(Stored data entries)

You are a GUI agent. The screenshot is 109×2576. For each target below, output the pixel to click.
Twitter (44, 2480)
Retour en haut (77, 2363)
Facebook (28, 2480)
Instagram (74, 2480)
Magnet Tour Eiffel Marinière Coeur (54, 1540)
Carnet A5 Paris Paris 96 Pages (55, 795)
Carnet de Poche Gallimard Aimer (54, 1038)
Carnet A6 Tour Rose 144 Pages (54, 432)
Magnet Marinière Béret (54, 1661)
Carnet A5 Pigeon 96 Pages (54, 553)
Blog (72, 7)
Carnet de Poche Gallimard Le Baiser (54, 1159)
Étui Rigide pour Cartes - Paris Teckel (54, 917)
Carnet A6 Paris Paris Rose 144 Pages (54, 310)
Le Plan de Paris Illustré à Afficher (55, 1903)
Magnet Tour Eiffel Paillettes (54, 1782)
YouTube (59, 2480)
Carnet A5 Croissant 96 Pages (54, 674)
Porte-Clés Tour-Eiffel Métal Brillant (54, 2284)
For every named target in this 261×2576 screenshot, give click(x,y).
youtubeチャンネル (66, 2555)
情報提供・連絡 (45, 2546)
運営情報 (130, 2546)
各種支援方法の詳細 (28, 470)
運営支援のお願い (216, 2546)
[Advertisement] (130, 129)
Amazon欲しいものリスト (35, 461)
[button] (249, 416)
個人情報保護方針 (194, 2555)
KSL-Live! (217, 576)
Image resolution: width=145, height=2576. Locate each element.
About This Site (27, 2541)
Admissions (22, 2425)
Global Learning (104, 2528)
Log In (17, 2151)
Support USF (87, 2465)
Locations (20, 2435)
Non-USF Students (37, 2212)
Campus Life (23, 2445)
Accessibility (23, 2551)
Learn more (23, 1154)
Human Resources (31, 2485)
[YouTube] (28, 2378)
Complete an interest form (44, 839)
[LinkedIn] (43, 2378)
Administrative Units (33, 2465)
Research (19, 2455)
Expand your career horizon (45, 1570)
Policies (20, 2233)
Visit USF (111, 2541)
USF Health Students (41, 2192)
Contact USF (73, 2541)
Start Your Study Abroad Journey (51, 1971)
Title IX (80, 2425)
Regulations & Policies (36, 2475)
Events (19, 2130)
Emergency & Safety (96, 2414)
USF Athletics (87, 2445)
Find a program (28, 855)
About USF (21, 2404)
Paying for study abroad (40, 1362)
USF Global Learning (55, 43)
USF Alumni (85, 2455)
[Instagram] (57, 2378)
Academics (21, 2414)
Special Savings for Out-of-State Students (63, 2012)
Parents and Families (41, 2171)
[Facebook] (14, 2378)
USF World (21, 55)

- [WHAT YOU SHOULD DO] Print the records above verbatim from their first line to the line containing "Carnet A5 Pigeon 96 Pages (54, 553)", both included, and stop there.

- [RESPONSE AREA]
You are a GUI agent. The screenshot is 109×2576. For each target below, output the pixel to click.
Twitter (44, 2480)
Retour en haut (77, 2363)
Facebook (28, 2480)
Instagram (74, 2480)
Magnet Tour Eiffel Marinière Coeur (54, 1540)
Carnet A5 Paris Paris 96 Pages (55, 795)
Carnet de Poche Gallimard Aimer (54, 1038)
Carnet A6 Tour Rose 144 Pages (54, 432)
Magnet Marinière Béret (54, 1661)
Carnet A5 Pigeon 96 Pages (54, 553)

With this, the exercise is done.